Claude Code demonstrates this in long-lived agent sessions: the completion signal via an artifact is more reliable than process state. The file either exists or it doesn't.

Token price as a stack parameter

Price per 1M tokens, context window size, cache rate: these are constructive stack parameters, just like RPS and p99 latency. Ignoring them isn't asceticism or "premature optimization"; it's engineering negligence. Matching each task class to its model isn't an optimization on top of a working system; it's a mandatory architectural requirement.

Bottom line

Measurement on an identical read prompt:

  • Call cost: 7.7× cheaper — $0.00083 on DeepSeek versus $0.00636 on Kimi K2.6.
  • Latency: 4× faster — 1549 ms versus 6217 ms.

Two days of live use through the Datarim pipeline (medians):

  • DeepSeek deepseek-chat — median latency 49 seconds on one-off requests with compact output; call cost is negligible.
  • Moonshot Kimi K2.6 — median latency 160 seconds on long generation tasks with large output.
  • DeepSeek is used when the code/social profile is explicitly selected; the pipeline's default write profile stays on Kimi K2.6.

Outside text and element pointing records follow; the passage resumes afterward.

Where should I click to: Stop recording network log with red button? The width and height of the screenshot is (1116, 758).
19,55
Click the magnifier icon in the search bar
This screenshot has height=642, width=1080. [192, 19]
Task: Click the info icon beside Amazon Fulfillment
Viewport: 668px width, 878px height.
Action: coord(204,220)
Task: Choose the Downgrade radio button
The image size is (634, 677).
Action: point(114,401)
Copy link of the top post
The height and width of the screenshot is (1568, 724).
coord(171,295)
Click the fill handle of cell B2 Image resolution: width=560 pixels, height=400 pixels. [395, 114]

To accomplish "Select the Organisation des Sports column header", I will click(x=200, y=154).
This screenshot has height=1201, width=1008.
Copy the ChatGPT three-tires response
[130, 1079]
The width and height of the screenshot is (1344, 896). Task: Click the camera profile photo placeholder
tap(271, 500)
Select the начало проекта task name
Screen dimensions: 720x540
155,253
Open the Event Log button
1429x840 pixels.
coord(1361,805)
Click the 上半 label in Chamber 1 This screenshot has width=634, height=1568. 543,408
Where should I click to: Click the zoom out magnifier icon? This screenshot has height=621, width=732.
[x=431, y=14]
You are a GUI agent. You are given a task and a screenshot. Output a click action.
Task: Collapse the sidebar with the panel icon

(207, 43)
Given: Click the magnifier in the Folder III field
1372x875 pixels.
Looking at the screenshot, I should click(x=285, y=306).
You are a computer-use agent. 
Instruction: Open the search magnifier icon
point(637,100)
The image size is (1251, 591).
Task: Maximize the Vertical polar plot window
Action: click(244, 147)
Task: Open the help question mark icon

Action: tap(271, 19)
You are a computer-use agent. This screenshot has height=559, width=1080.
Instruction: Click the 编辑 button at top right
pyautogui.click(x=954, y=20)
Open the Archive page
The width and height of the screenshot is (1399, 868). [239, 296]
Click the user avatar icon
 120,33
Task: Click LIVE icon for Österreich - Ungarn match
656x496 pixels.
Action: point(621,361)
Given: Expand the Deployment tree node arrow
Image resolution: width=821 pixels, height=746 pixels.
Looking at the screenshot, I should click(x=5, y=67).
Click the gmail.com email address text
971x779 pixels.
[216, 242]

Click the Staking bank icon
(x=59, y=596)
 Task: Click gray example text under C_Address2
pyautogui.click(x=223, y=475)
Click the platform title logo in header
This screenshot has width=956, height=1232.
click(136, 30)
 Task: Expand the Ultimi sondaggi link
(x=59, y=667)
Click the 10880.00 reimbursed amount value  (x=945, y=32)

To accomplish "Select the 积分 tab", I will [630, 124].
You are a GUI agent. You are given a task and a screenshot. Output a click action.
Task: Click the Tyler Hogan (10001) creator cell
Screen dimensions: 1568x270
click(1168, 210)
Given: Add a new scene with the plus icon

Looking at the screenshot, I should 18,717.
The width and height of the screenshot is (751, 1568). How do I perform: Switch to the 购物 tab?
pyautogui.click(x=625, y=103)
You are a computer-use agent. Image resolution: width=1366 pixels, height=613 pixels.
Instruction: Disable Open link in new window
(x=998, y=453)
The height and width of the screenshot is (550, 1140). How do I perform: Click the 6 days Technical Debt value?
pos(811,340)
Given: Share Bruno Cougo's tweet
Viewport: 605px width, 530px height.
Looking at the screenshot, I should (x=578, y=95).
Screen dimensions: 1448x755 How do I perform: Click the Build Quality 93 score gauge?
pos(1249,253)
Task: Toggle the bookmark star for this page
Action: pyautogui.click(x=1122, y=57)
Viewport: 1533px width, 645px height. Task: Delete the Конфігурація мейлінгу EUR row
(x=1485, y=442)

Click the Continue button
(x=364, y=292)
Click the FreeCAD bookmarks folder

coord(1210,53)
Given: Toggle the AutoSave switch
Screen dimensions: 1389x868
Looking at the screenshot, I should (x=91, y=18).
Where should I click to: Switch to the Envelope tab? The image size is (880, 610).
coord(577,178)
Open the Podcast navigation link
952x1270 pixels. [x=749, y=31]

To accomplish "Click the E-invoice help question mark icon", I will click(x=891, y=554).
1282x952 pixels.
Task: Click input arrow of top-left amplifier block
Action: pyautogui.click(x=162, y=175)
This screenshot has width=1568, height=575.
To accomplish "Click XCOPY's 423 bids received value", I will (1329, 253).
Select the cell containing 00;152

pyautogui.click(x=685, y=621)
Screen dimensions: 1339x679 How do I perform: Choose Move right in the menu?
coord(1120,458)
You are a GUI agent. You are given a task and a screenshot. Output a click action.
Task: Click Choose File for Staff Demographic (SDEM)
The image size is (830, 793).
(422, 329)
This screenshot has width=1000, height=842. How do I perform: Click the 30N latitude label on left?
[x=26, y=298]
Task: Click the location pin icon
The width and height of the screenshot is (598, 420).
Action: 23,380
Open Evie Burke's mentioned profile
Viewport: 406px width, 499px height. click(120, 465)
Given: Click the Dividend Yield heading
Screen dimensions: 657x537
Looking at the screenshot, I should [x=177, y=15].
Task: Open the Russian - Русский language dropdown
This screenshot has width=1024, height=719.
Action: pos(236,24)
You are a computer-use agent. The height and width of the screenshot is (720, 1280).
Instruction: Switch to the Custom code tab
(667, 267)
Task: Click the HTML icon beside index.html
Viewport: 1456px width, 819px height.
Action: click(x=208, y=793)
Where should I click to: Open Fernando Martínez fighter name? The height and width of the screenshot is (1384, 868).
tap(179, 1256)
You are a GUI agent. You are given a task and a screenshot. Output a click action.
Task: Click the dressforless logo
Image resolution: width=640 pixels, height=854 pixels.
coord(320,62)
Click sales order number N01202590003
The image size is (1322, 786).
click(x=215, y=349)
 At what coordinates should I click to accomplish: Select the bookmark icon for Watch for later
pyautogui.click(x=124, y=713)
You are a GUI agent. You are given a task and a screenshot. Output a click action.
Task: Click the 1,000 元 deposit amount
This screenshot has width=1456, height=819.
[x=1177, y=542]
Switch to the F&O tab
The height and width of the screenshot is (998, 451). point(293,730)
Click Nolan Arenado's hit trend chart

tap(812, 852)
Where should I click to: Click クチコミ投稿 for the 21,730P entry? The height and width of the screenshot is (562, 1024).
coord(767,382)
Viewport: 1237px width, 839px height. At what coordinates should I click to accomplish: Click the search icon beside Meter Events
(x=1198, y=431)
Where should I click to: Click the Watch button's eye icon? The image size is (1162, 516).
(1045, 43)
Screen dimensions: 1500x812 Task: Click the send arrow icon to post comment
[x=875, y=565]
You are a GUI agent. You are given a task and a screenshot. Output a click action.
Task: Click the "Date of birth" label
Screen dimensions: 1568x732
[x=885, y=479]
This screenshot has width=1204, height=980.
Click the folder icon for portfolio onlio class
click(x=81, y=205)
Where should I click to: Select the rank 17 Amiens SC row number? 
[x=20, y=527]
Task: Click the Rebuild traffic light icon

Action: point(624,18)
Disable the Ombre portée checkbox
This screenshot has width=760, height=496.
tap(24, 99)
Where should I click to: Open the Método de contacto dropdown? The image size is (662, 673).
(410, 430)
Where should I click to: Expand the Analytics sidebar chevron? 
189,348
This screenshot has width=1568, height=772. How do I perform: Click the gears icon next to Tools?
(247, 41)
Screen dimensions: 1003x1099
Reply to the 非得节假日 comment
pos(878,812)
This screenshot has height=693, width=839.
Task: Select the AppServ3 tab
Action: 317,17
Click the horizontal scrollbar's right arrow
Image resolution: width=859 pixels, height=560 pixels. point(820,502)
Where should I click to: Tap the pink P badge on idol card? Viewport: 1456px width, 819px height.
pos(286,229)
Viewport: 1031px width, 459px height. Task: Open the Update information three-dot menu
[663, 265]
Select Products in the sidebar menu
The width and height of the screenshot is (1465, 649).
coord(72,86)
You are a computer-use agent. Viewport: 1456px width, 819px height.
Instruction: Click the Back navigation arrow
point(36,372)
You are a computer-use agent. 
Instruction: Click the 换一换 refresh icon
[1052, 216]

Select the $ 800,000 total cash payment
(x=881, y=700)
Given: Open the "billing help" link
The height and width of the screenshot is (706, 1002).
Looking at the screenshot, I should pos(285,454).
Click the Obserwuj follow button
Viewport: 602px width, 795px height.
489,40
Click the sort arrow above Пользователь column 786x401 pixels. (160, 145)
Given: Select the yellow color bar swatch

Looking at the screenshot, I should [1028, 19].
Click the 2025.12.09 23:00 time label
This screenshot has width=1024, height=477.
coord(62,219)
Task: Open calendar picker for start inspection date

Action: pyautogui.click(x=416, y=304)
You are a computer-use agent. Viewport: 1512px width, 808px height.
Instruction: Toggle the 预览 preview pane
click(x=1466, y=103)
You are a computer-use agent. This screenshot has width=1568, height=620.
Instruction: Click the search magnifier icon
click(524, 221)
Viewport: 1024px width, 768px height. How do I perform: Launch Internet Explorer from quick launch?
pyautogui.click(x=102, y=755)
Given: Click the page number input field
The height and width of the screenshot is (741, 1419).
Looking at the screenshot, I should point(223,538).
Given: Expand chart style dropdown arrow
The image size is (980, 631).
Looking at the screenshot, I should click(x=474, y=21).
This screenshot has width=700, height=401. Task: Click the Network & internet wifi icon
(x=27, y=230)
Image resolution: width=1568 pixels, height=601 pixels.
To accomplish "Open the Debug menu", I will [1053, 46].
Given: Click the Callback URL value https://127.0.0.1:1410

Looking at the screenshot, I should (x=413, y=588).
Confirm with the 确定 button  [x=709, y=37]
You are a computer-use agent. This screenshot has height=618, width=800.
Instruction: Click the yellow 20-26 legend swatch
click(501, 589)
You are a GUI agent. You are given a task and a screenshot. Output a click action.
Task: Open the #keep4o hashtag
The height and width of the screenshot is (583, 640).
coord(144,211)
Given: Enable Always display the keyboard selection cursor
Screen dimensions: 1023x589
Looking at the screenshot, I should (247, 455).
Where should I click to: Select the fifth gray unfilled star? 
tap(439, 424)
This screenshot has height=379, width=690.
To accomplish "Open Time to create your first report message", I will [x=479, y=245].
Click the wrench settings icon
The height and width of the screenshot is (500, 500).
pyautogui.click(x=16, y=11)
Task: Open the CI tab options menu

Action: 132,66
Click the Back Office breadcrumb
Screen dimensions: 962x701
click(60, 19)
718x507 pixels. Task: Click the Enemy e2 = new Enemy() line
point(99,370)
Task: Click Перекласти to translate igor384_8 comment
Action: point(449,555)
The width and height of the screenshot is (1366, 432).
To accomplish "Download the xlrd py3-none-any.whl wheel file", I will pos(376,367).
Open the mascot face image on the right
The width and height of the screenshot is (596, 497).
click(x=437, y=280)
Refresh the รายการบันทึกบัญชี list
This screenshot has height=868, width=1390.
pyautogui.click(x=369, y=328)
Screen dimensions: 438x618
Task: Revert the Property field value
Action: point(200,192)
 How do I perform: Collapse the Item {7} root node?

Reference rates per 1M tokens:

  • DeepSeek v4-flash — $0.14 input / $0.28 output, cache $0.0028 per 1M, 1M context window.
  • Kimi K2.6 — $0.95 input / $4.00 output, cache $0.16 per 1M, ~262K context window.
  • Premium model output tokens are 29× more expensive — sufficient reason not to send bulk reading there. DeepSeek cache is 57× cheaper — the gap holds on any repeated reading scenario.

Routing by task class turns these numbers into standard stack behavior. As profile-based routing shifts one-off reads to DeepSeek, its share by call count rises while its share by cost falls: one-off reads are cheap.